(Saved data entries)
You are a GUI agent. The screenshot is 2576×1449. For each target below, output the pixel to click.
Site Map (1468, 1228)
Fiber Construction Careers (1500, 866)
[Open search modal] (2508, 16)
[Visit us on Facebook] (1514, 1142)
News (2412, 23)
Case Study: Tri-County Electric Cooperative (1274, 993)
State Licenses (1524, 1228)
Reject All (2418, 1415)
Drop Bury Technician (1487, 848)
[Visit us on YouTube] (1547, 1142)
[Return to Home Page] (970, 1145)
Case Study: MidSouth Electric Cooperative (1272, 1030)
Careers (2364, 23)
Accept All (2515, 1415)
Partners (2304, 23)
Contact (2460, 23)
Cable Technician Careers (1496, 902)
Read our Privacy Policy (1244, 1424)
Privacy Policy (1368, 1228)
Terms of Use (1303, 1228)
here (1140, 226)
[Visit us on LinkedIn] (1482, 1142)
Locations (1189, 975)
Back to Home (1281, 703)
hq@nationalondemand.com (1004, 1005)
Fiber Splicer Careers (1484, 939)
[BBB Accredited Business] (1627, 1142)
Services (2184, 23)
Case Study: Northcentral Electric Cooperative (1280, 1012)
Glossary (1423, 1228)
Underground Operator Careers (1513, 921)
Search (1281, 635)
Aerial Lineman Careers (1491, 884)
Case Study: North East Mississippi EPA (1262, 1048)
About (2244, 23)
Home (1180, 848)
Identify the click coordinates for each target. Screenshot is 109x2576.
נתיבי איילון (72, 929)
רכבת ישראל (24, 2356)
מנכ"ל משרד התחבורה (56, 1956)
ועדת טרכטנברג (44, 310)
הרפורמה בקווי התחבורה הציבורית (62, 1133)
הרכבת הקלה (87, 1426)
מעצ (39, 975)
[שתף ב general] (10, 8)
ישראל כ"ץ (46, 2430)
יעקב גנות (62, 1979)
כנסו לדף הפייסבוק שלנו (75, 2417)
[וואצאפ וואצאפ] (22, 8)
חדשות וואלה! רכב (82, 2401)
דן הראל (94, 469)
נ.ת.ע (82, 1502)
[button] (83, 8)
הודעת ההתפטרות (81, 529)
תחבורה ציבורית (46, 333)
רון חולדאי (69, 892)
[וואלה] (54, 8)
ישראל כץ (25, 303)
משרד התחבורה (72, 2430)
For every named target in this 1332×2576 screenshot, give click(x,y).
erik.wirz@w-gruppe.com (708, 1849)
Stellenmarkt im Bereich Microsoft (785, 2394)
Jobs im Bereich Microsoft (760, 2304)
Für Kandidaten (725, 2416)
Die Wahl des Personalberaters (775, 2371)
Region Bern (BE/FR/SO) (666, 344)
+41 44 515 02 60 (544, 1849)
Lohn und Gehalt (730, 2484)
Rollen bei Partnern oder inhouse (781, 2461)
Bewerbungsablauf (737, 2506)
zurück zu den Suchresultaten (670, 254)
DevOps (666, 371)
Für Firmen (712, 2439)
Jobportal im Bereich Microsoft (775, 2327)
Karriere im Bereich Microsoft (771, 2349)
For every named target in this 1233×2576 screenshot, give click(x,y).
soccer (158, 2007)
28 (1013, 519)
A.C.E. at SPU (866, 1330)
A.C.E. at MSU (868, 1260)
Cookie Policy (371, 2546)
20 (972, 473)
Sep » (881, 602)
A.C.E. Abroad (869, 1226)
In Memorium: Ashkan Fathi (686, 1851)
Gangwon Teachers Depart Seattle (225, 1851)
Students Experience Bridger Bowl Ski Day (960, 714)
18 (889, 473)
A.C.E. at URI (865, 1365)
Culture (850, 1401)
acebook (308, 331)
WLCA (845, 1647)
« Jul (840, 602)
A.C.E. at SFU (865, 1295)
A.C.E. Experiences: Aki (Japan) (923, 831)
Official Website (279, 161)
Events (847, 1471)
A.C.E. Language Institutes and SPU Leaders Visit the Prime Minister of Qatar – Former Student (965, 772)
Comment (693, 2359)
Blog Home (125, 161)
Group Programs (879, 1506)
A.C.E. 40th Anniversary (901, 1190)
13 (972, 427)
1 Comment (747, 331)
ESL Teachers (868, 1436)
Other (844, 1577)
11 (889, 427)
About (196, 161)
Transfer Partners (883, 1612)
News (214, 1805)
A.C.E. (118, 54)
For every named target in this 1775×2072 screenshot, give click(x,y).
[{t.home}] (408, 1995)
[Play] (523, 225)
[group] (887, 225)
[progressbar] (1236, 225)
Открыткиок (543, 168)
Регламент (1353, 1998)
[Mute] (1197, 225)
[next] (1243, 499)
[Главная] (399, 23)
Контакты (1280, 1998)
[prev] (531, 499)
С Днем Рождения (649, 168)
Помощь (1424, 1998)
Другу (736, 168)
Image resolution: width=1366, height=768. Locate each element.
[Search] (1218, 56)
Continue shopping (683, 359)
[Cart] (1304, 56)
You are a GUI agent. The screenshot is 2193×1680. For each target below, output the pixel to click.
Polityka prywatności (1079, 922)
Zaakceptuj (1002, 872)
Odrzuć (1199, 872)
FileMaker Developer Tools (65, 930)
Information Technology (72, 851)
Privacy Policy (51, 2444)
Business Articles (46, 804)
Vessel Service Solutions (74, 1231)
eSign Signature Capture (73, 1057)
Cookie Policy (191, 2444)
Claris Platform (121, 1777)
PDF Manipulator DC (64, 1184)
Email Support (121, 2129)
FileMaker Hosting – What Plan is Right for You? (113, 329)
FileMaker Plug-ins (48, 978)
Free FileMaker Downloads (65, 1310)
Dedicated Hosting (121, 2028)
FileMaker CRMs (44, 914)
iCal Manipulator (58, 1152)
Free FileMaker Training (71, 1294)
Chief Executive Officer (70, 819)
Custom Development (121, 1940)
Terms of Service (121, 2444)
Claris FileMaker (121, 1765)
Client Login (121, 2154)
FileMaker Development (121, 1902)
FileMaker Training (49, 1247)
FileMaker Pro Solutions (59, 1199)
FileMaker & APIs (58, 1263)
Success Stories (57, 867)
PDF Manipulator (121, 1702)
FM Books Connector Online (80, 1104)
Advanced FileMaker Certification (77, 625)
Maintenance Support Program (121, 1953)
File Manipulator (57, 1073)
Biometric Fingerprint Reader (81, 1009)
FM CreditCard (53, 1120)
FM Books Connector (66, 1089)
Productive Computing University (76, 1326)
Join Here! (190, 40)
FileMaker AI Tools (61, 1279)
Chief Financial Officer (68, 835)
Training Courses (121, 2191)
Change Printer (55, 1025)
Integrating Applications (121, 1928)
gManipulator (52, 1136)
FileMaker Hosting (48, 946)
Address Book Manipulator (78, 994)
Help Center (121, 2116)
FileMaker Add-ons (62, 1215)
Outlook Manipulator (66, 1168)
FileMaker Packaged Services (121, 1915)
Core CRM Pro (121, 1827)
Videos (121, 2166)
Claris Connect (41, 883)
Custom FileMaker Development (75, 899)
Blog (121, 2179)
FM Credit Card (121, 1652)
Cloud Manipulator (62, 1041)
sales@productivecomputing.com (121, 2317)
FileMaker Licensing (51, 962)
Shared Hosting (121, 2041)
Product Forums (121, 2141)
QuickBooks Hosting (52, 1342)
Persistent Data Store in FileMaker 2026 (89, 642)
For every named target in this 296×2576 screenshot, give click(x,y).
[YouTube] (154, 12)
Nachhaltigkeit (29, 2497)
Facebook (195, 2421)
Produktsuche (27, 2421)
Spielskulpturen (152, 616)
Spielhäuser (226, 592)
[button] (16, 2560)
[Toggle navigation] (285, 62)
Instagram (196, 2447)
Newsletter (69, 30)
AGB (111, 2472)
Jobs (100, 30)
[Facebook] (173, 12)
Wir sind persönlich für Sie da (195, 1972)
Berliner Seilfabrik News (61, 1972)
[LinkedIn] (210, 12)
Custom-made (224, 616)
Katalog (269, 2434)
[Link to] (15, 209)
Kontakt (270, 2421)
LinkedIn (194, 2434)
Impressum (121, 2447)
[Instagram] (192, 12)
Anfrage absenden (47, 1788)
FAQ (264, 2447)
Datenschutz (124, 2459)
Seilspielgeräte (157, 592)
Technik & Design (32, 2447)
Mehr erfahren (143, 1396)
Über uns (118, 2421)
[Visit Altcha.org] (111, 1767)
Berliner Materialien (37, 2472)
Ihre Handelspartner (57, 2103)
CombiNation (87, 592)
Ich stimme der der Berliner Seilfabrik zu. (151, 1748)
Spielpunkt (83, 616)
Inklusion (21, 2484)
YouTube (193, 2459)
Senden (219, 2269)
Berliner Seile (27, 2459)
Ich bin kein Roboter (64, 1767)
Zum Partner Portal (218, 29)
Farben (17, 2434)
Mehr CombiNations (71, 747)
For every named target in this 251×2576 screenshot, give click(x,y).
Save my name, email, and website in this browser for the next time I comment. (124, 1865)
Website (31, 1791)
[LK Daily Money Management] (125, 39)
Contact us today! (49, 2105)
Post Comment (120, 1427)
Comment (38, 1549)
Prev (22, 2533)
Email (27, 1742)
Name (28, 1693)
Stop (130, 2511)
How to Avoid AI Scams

[TASK GOAL]: All lines from the one containing "[LK Daily Money Management] (125, 39)" through the last line of the data, both included, are to be retyped exactly, and no other line belongs in the answer.

[SOLUTION TO THE EXERCISE]:
[LK Daily Money Management] (125, 39)
Contact us today! (49, 2105)
Post Comment (120, 1427)
Comment (38, 1549)
Prev (22, 2533)
Email (27, 1742)
Name (28, 1693)
Stop (130, 2511)
How to Avoid AI Scams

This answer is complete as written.